Dans les années 50, les frères McDonald tiennent un restaurant de burgers en Californie. Ils ont inventé un nouveau concept de restauration rapide qui rencontre un franc succès. Un jour, Ray Kroc, un VRP ambitieux qui essayent à ce moment-là de vendre des machines à milkshake, découvre leur restaurant et est immédiatement séduit. Il parvient à convaincre les frères McDonald de franchiser leur concept. Et il va petit à petit s'en emparer, au détriment des deux frères, pour bâtir l'empire du burger que l'on connaît aujourd'hui.

La réalisation est assez classique (mais bien faite), le scénario est bien écrit et l'histoire assez incroyable. Ce récit des origines de l'empire McDonald's fait plutôt froid dans le dos. La façon dont un concept novateur, dans une petite entreprise artisanale et familiale, se transforme en géant franchisé du hamburger, véritable empire international, est une illustration inquiétante du capitalisme et de la course au profit, avec tous ses effets collatéraux.
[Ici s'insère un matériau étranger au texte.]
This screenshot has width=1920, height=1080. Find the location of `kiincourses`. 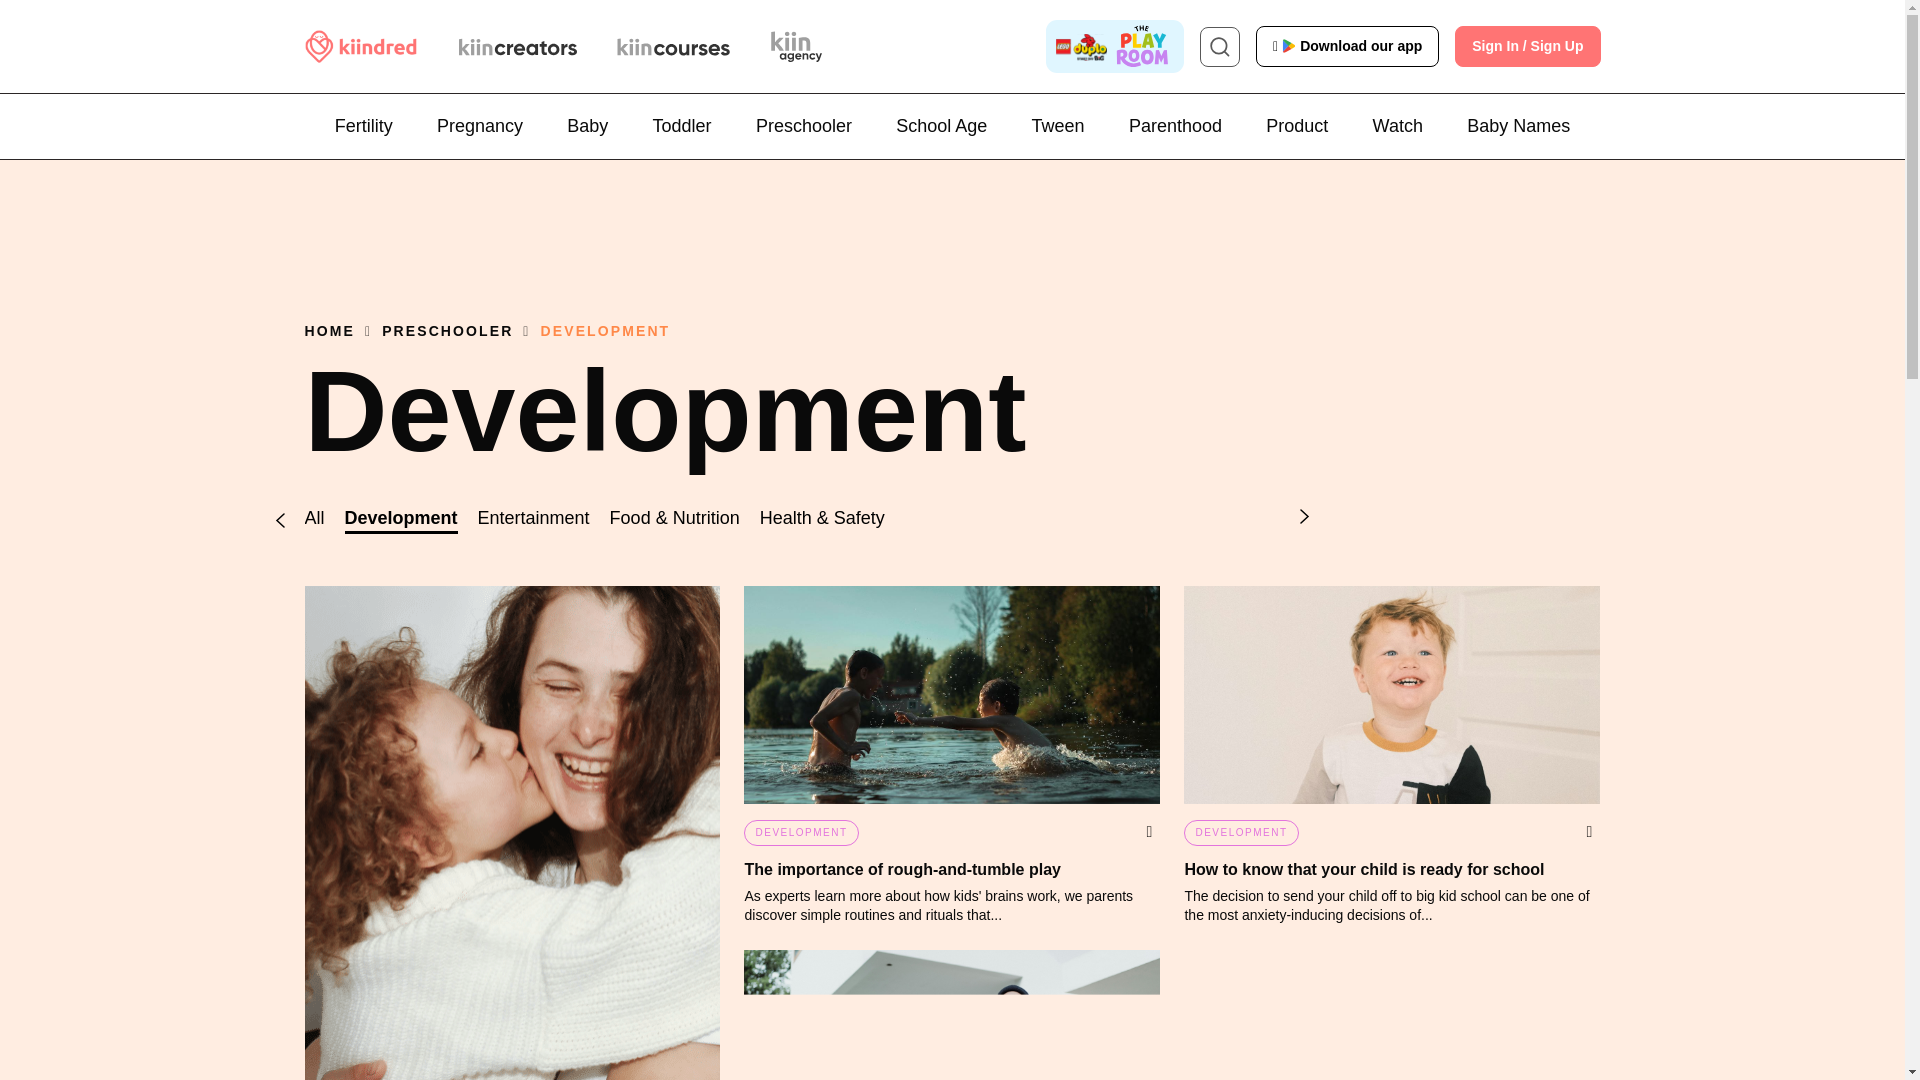

kiincourses is located at coordinates (672, 46).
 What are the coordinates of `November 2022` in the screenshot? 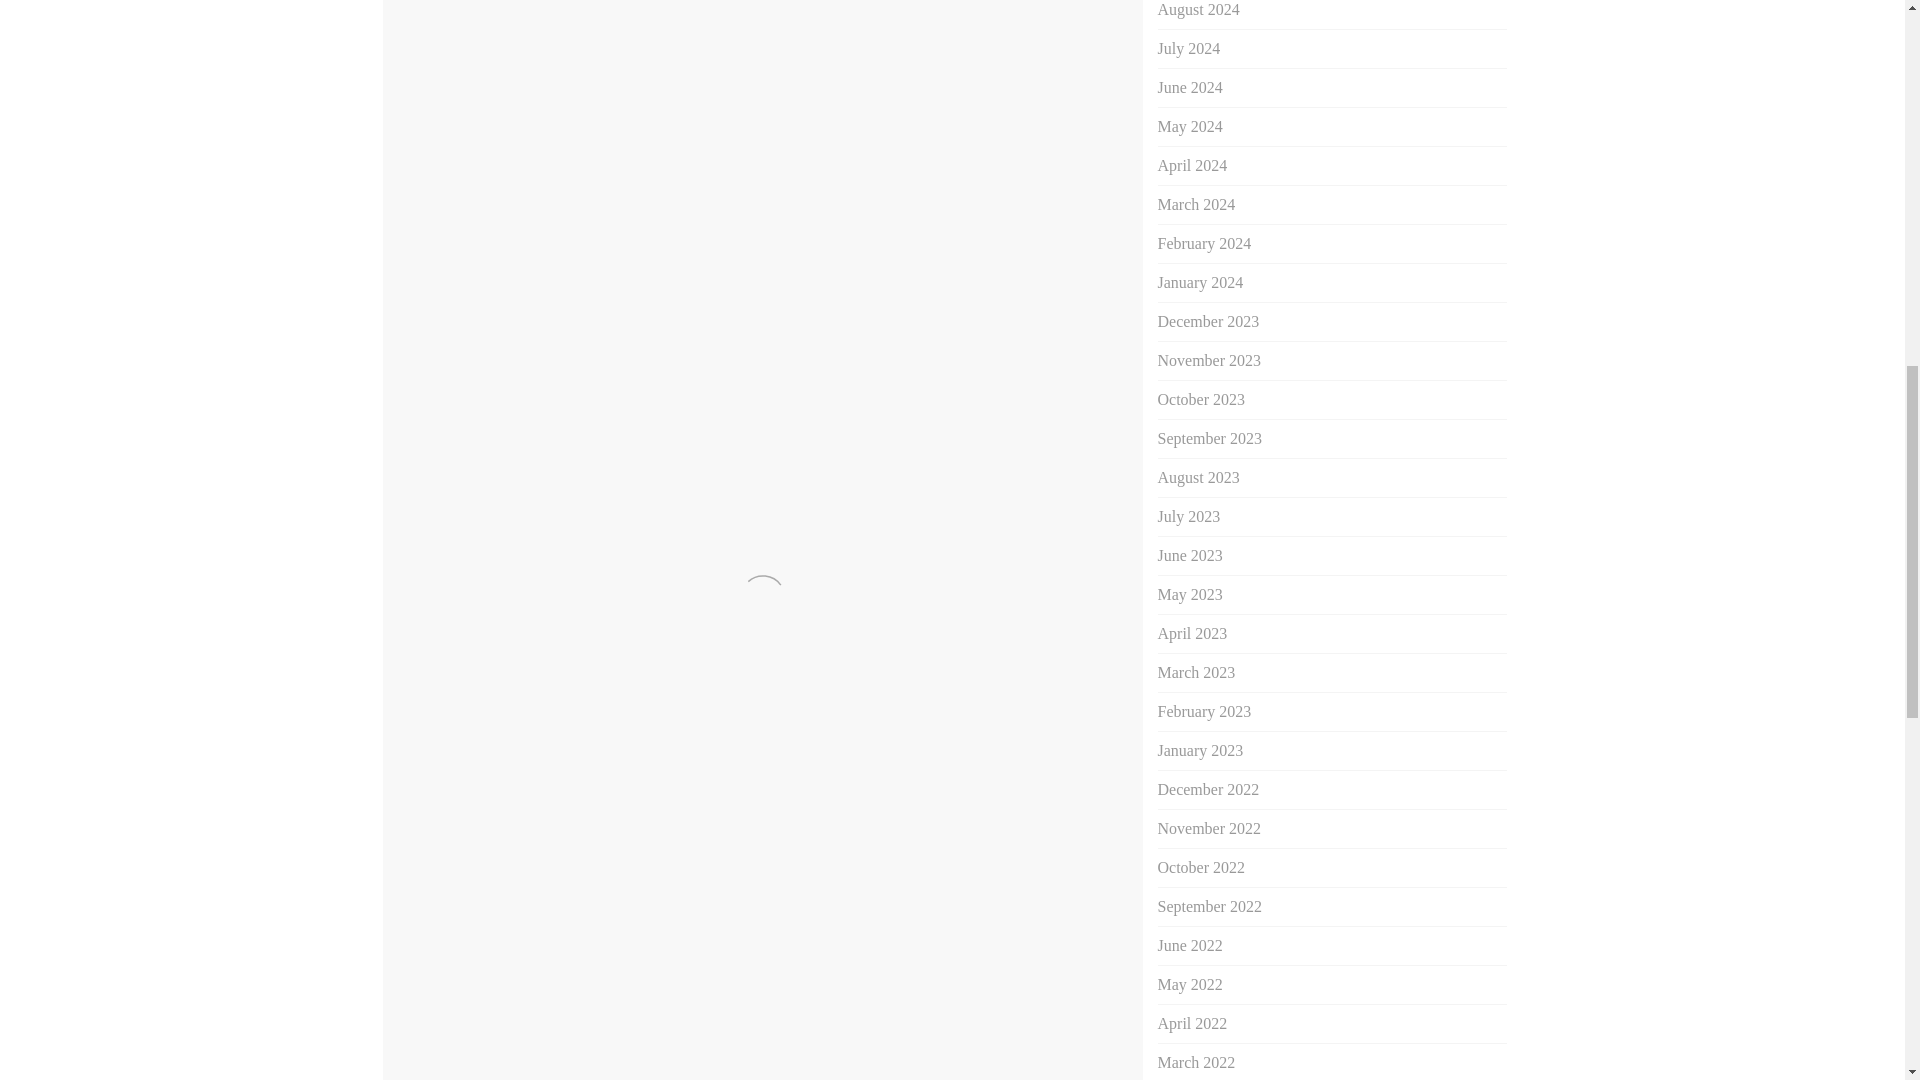 It's located at (1209, 828).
Finalement, les frères McDonald se sont vu privés de leur propre nom (il n'avaient plus le droit d'appeler leur restaurant McDonald's) et ils n'ont touché aucune royalties ! Une certaine idée de l'Amérique en prend un coup...

Michael Keaton est, une nouvelle fois, formidable dans le rôle de Ray Kroc et le reste du casting est excellent, notamment Nick Offerman et John Carroll Lynch dans le rôle des frères McDonald.

Vraiment un bon film !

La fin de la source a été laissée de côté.